Early marriages and sale of children are not exclusively related to Roma as people tend to think, and can happen to girls from different rural areas in Serbia whose families are poor, marginalized and discriminated to that extent that they are sold or forced into child marriages. These girls are recognized as victims of human trafficking because they were forced into marriage with significantly older men.
Child marriage is not limited to certain countries, cultures or religions, but happens across the globe. It is not only a trait of poverty-stricken countries.
Per the latest available data, only four countries in the European Union have a complete ban on marriage of persons under the age of 18 (Netherlands, Germany, Sweden and Norway).
There is a Bride Fair in Bulgaria where Serbian girls have also been taken, with videos available on YouTube.
As much as 57 percent of Roma girls enter into a marriage before turning 18, as shown by the survey of multiple indicators for the position of women and children (MICS) conducted in 2014.
Regina De Dominicis, Director of UNICEF Serbia, says that the survey indicated a significant increase in the number of child marriages – data collected in 2005, by using the same methodology, showed 46 percent of such cases.
- At the global level, in the last ten years, the practice of child marriages has decreased by some 15 percent, which means that around 25 million of child marriages have been prevented. Thus, positive change is possible. The change should occur both in Roma and in wider community. Marriage before the age of 18 is a severe violation of human rights and affects the right of girls and women to health, education, equality, and the right to life free of violence, explains the Director of UNICEF.
She underlines that at the beginning of this year, National Coalition to End Child Marriages was established in partnership with the Coordination Body for Gender Equality of the Government of the Republic of Serbia.
Practice has shown there is a powerful social pressure and expectation that entrenched norms and customs related to marriage have to be respected.

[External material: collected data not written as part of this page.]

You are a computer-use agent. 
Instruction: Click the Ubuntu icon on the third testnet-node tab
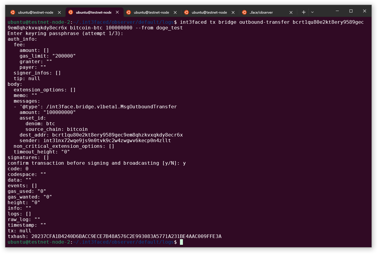129,12
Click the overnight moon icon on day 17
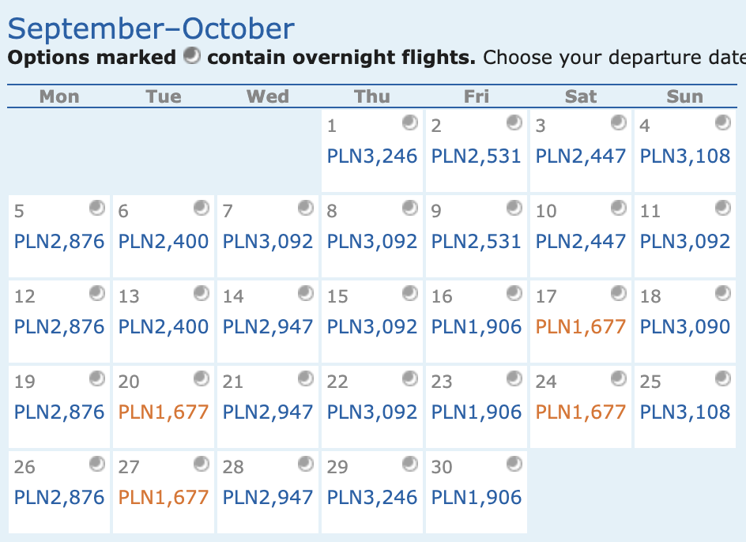The image size is (746, 542). pos(619,293)
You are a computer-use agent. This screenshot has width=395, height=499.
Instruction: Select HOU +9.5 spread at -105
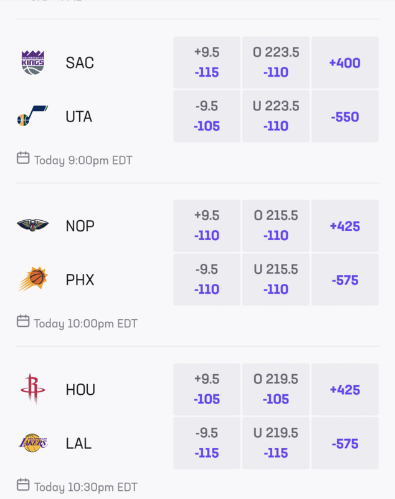tap(207, 389)
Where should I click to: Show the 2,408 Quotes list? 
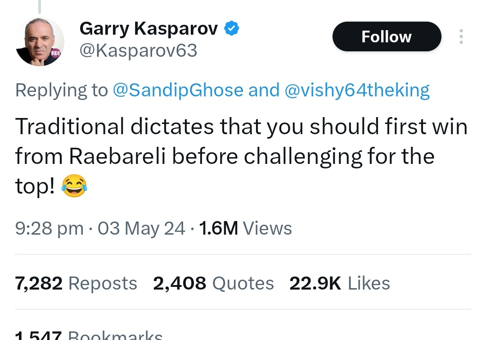coord(213,283)
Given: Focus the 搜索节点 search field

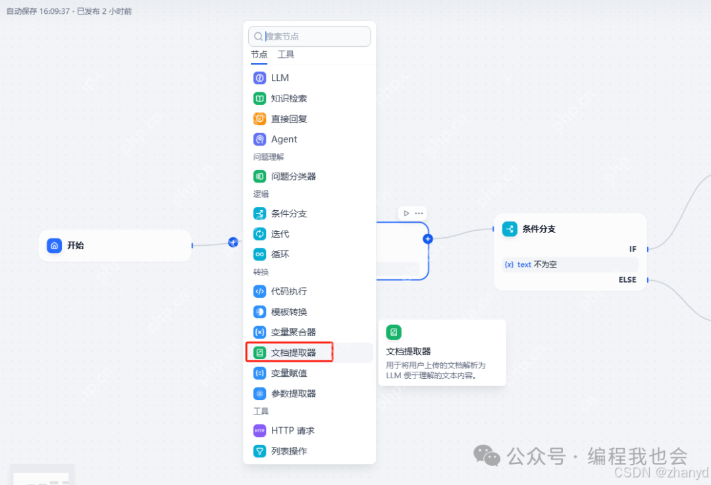Looking at the screenshot, I should pos(309,36).
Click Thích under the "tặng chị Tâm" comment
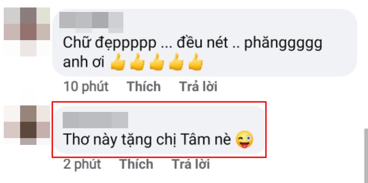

- Almost one quarter (23%) of mothers of the girls we talked with think there are advantages to having a girl marry before turning 18, as marriage ensures her virtue. Girls need positive role models and examples, as well as support in all systems to continue education and postpone marriage. For instance, 35 percent of girls in Roma settlements do not know any girl who finished high school, and around 60 percent do not know any girl who is employed. As much as 70 percent of girls think that all girls get married before turning 18. Social workers who encounter child marriages often say they feel powerless, that they don’t believe change is possible, as tradition is very strong, and they cannot interfere with it. We have seen inconsistency of data that cannot be explained. For instance, in 2018 centers for social work issued 174 consents for child marriages, while during the same period Statistical Office of the Republic of Serbia reports of 1,419 child marriages (1,215 girls and 204 boys), says Regina De Dominicis.

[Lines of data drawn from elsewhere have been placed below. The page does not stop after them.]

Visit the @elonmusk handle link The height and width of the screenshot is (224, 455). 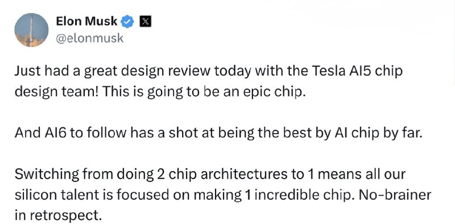pyautogui.click(x=89, y=38)
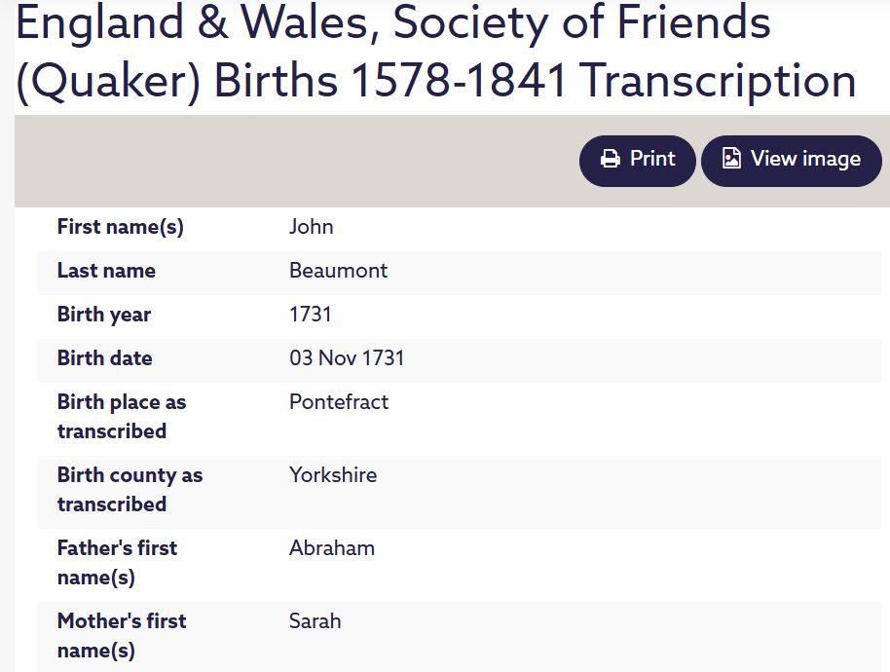Click the last name value Beaumont
Viewport: 890px width, 672px height.
click(x=338, y=271)
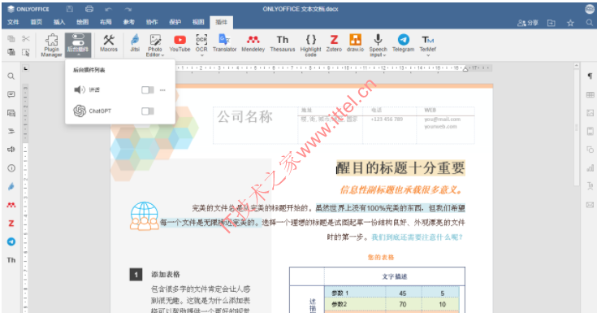Screen dimensions: 597x313
Task: Expand the OCR plugin dropdown
Action: click(201, 55)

It is wrong to speak of it as tradition, because it is a severe violation of child’s rights.
- If there is any form of tradition present, it is a tradition of violence and that is why we must end it. It is extremely dangerous to talk about this as customary law, because then it becomes an alibi for inaction of competent bodies, as well as for our distorted understanding and failure to respond; when people say it is their custom, who am I to get involved. Child marriage is violence against the child that afflicts irreversible harm and long-term traumatic consequences - stresses Jelena Hrnjak.